━━ DOCUMENT ━━

The main point is that this work describes making holey graphyne through a Castro-Stephens coupling of 1,3,5-tribromo-2,4,6-triethynylbenzene in a two-solvent system, then uses DFT to predict a stable 6/8-ring network with 50% sp/sp2 carbons, a direct ~1 eV gap, and decent room-temperature mobilities as a p-type material. That combination of structure and claimed properties is not in the earlier literature they cite, so the specific allotrope is new on paper. The DFT section follows standard methods for carbon networks and gives a clear picture of why the gap is direct and how the bonding pattern affects it. The experimental claim is that they measured vibrational, optical, and electrical properties, which in principle adds value beyond pure theory. The soft spot is exactly the one in the stress-test note: nothing in the abstract or the described results shows NMR, IR, XRD, or STM data that would confirm the isolated product has the proposed connectivity rather than linear chains, defects, or a different allotrope. The band gap and mobility numbers are stated without error bars, raw spectra, or direct comparison to the DFT output, so the model-to-material link stays untested. If the full manuscript has those spectra and they line up, the work becomes more useful; as presented, the central experimental claim rests on an unverified assumption. This is aimed at groups working on 2D carbon allotropes and possible device applications. A reader already deep in the area might pull the DFT numbers for comparison, but the synthesis part needs the missing data before it can be built on. I would not send it to peer review until the characterization is added and the structure assignment is shown explicitly.

━━━
━━ RAW DATA ━━

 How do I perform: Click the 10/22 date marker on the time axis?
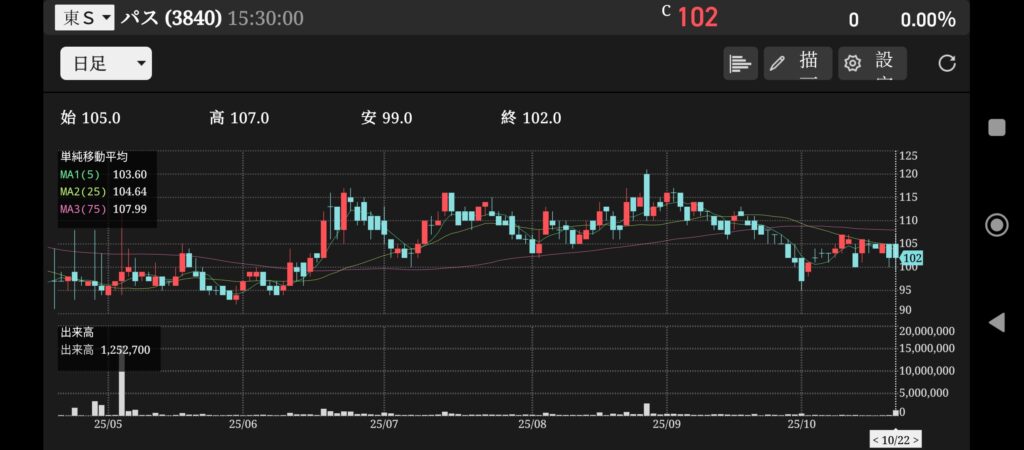point(895,439)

━━━

TASK INSTRUCTIONS:
- 1) Based on the review of the holey graphyne work, state whether each statement agrees with it, answering yes or no and quoting the deciding words. (a) The DFT calculations predict an indirect band gap of about 1 eV. (b) The abstract and described results include XRD data confirming the proposed connectivity. (c) The reviewer would withhold the work from peer review until the characterization is added.
- 2) According to the review of the holey graphyne work, what compound undergoes the Castro-Stephens coupling?
- 3) Carry on the review of the holey graphyne work, starting after its final sentence.

TASK RESPONSES:
- 1)
(a) No: "a direct ~1 eV gap"
(b) No: "nothing in the abstract or the described results shows NMR, IR, XRD, or STM data"
(c) Yes: "I would not send it to peer review until the characterization is added and the structure assignment is shown explicitly."

- 2) 1,3,5-tribromo-2,4,6-triethynylbenzene.

- 3)
Referee Report

3 major / 2 minor

Summary. The manuscript reports the synthesis of a new 2D carbon allotrope, holey graphyne (HGY), via Castro-Stephens coupling of 1,3,5-tribromo-2,4,6-triethynylbenzene in an interfacial two-solvent system. The proposed structure consists of alternating benzene rings and C≡C links forming six- and eight-vertex rings with a 50% sp/sp2 carbon ratio. DFT calculations are used to confirm stability, while vibrational, optical, and electrical properties are investigated both theoretically and experimentally. The central claim is that HGY is a p-type semiconductor with a natural direct band gap of ~1.0 eV and high hole and electron mobilities at room temperature, with potential applications in carbon-based semiconductor devices.

Significance. If the synthesized material precisely matches the proposed HGY atomic structure and the reported electronic properties are experimentally verified, the work would add a new direct-gap 2D carbon allotrope to the family of graphynes and graphdiynes, potentially enabling high-mobility p-type devices. The combination of a bottom-up synthesis route with DFT property predictions is a standard approach in the field, but the significance is limited by the absence of any experimental band-gap or mobility data for direct comparison to the model.

major comments (3)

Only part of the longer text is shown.